Cover Story - Jason Freeman brings punk rock’s boundary-busting ideas to classical music

Freeman’s projects of the last decade have been devoted to getting regular folks to participate in “art music”

One of the animating forces behind the early punk scenes in San Francisco and Washington, D.C., was the fact that many of the musicians made almost no distinction between themselves and their audiences. In those DIY days, the musicians were on stage not because they were doing something you couldn’t do, but precisely because they were doing something you could — and often did — do.

Jason Freeman is a punk for geeks. With his conservative haircut and advanced degrees in composition, he’s bringing many of the same boundary-busting ideas to classical music that punk musicians brought to rock. For Freeman, there’s no reason regular folks shouldn’t be able to participate in making “art music,” and his music projects over the last decade have been devoted to figuring out ways to do exactly that.

Freeman’s an assistant professor in Georgia Tech’s School of Music and he uses technology to sweep away the boundaries between composers and audiences. One of his most widely known projects to date is “Piano Etudes,” music for piano enabled by the Web’s open-ended community of tinkerers. “Piano Etudes,” commissioned by pianist Jenny Lin, consists of a series of musical fragments that can be rearranged on the fly by the performer. But anyone can have a hand in the mix by going to the accompanying website and clicking on the various music fragments to create new compositions. Some visitor-created pieces have even been selected and performed in concert.

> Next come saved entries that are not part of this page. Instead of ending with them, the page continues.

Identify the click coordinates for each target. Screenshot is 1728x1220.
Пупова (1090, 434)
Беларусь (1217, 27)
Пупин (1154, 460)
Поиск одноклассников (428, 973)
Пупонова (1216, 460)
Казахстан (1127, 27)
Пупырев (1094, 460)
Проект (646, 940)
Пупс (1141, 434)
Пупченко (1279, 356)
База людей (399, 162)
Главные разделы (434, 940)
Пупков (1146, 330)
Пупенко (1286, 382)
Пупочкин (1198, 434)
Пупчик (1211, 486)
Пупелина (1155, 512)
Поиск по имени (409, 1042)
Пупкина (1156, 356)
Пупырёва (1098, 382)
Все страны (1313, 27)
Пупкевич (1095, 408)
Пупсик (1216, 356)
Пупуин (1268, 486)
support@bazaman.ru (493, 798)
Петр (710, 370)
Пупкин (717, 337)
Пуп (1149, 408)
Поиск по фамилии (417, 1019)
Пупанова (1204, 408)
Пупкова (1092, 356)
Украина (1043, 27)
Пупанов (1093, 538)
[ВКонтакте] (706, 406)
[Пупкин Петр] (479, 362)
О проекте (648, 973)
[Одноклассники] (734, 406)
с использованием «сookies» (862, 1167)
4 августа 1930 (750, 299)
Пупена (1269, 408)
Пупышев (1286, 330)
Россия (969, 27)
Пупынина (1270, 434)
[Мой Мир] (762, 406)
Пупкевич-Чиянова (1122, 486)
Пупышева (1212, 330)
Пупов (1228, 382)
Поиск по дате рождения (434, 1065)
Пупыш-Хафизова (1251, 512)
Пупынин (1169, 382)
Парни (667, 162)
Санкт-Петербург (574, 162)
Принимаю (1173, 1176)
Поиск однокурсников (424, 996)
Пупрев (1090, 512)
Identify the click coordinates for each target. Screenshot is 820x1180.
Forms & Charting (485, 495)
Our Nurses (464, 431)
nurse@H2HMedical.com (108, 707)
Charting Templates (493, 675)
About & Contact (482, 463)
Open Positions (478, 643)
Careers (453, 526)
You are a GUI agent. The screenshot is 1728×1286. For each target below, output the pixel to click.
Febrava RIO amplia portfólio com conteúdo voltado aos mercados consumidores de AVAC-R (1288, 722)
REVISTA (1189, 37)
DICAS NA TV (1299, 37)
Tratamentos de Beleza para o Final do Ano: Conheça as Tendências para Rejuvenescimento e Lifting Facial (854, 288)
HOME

“It’s a utopian, idealist sort of thing,” Freeman admits, referring to his vision that his interactive projects can give people a glimpse of what’s it’s like to compose music.

“Urban Remix,” his 2010 Beltline collaboration with Michael Nitsche and Carl DiSalvo, attacks the problem another way by inviting Beltline visitors to record environmental sounds using an iPhone app and then remixing them into a soundscape of car horns, dog barks and bicycle bells that’s, if not music, at least musical.

This fall, Freeman is developing “LOLC,” a laptop orchestra project with Tech student Akito Van Troyer. In “LOLC” musicians improvise music by writing code live on stage. “It’s super geeky,” says Freeman. They’ve already shown an early version of the project at Princeton and at the Listening Machines showcase at Eyedrum. And in future performances, the digital environment will be expanded to include acoustic musicians as well.

Freeman also performs regularly with Sonic Generator, Georgia Tech’s contemporary music ensemble-in-residence founded by Jessica Peek Sherwood and Tom Sherwood. This season kicks off with concerts in October and November. Amid the group’s woodwinds and strings, Freeman plays with electronic toys as the designated tech guy.

It’s the perfect gig for him. As with his other projects, for Sonic Generator he creates all sorts of spacey sounds that update the chamber orchestra for the 21st century.